Liz’s is an important role which comes at a crucial time. Late payments kill 50,000 businesses each year and in January, the total value of invoices owed to UK SMEs amounted to a staggering £50 billion. Businesses are capital starved as a result of the pandemic, and when orders start to pick up they will struggle to fulfil them, because they don’t have the working capital for growth.
Previse has long been an advocate for getting all suppliers – no matter what their size – paid not just on time, but immediately. That’s how the consumer market works: when we buy something, the seller is paid immediately. There is no reason that can’t happen in business. Our InstantPay technology makes this possible, with no negative impact to the Buyer, and we are proud of the impact we have made so far.
However, we recognise that Liz Barclay faces a substantial – yet not insurmountable – challenge in seeking to bring about “a real culture change around business payments in the UK”. With that in mind, we have laid out five things which might help tackle the problem and break the back of the chronic slow payments culture in the UK:
1. The Prompt Payment Code should be strengthened
The government’s PPC is a voluntary scheme, to which signatories join entirely at their own will. While the concept is encouraging and signatories are to be applauded, we aren’t convinced that any deterrent-based schemes will be effective in solving slow payments. The PPC has not yet had the required effect in really impacting the issue of slow payments, even through naming and shaming bad players. We propose that the PPC should pivot towards a more incentive-based scheme and become mandatory, in order to be strengthened.

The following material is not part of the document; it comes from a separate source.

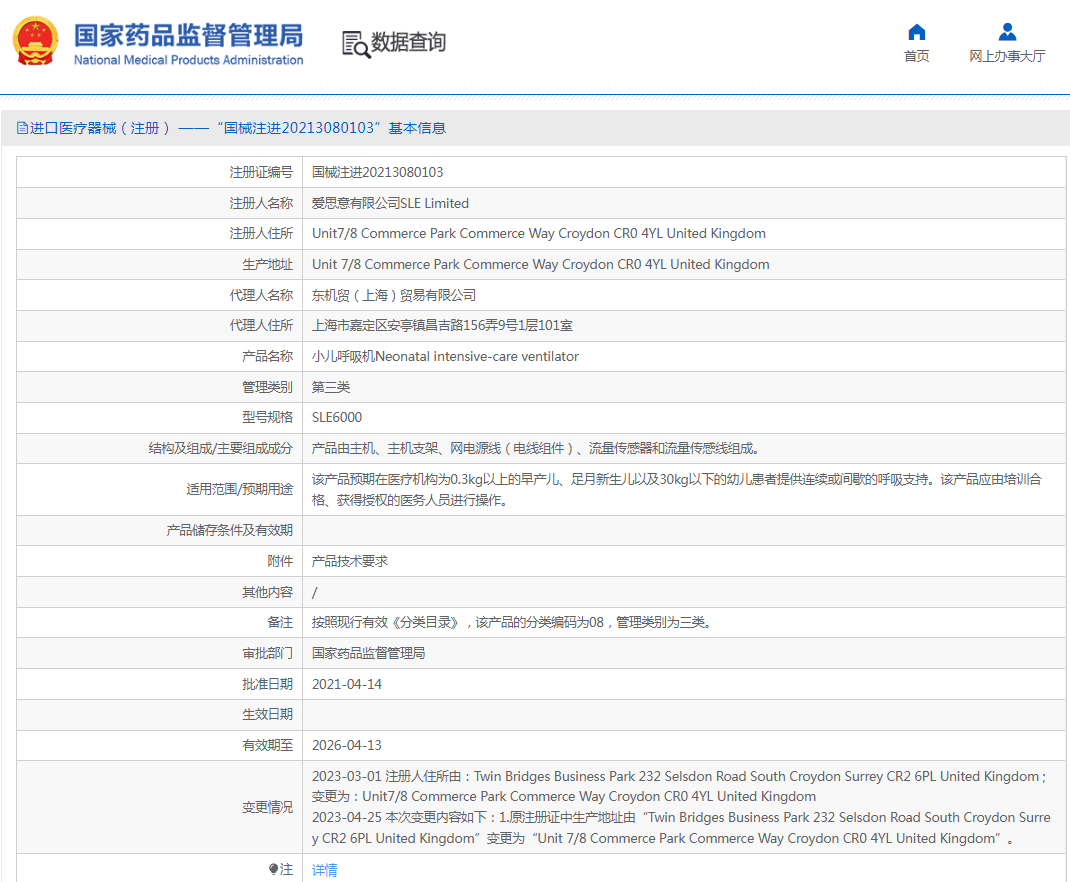This screenshot has width=1070, height=882.
Task: Open the 产品技术要求 attachment
Action: (349, 561)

2. New technologies are the driving force behind prompt payments
Advances in new technologies are such that customers expect to make and receive payments immediately. Unfortunately, this does not extend to the world of B2B payments. There is an astounding irony in this, as machine learning exists to get all suppliers paid instantly and at no extra cost to large corporates. Harnessing past invoice data to make a probabilistic assessment of payment is an easy and effective way to get all suppliers, even the very smallest, paid instantly.
3. The buck doesn’t stop at large corporates
B2B payments are positively archaic when compared with B2C, with the former seeing payment terms range from 30 to 120 days. We need to bring about a cultural shift in attitude towards the chronic slow payments problem that puts so many SMEs out of business every year, and this point is one that Liz Barclay is absolutely correct in identifying. Easier said than done to bring it about, however, but banks can contribute by providing the funding to get suppliers paid on day-1. Fintechs can contribute by providing the smart assessment of payment probability to unlock that funding immediately. Corporates can contribute by securely unlocking their ERP data.

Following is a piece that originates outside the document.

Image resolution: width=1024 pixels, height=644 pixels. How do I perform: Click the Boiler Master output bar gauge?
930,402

4. Fast payments equals sustainable financing
Committing to faster payments is a tangible way for banks and businesses to meet ESG criteria. The environment is critical to sustainability, but banks and businesses also need to focus on the S (social value) and the G (governance). There is much low-hanging fruit to make meaningful progress towards an ESG-oriented strategy by improving day-to-day processes, particularly where small businesses are concerned, by supporting sustainable finance for real social value. Government-led cash initiatives such as CBILs are commendable, short-term solutions to a chronic problem. What the SME community needs is a route to sustainable financing that doesn’t lead to a wall of mounting debt. At the same time, banks and businesses can put their money where their mouth is when it comes to ESG.
5. We need to focus on slow payments, as well as those that are late
Because payment terms can range from 30 days to four months (sometimes more), a supplier can be left waiting weeks or months to be paid yet, according to the terms of payment, still be paid ‘on time’. If we want to bring about a cultural shift in payments, we need to acknowledge the issue of slow payments as well as those that are longer than the agreed payment terms and therefore ‘late’. The reality is that, for many small suppliers, 30 days is 30 days too late in the wait to be paid. In the worst case, many businesses could have started a new business entirely in the time they wait for their invoices to be paid.

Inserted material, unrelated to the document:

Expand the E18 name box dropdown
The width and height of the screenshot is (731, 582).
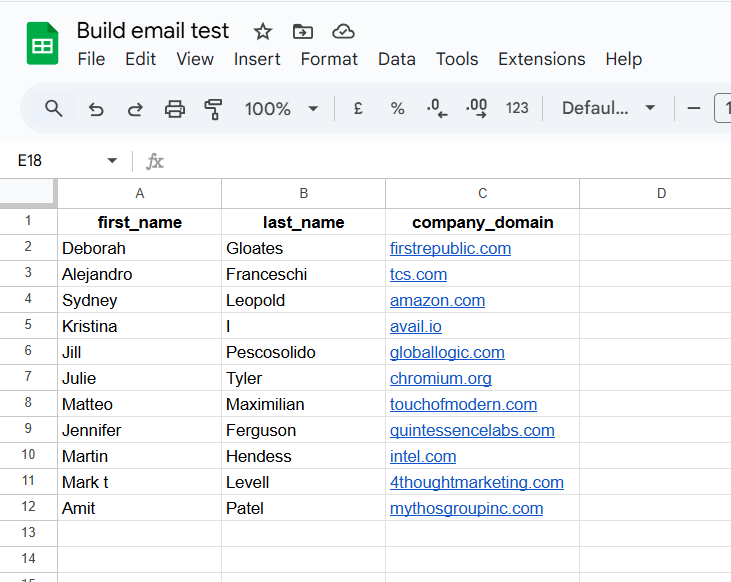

While the above are not catch-all solutions to the slow payments problem, they are a starter for ten in approaching what is a chronic issue that has plagued suppliers for years.
We are confident that Liz Barclay will apply her many years of experience to the challenge at hand and make a considerable impact on improving B2B payments. We warmly welcome Liz in her new position and wish her the very best of luck in approaching her new role.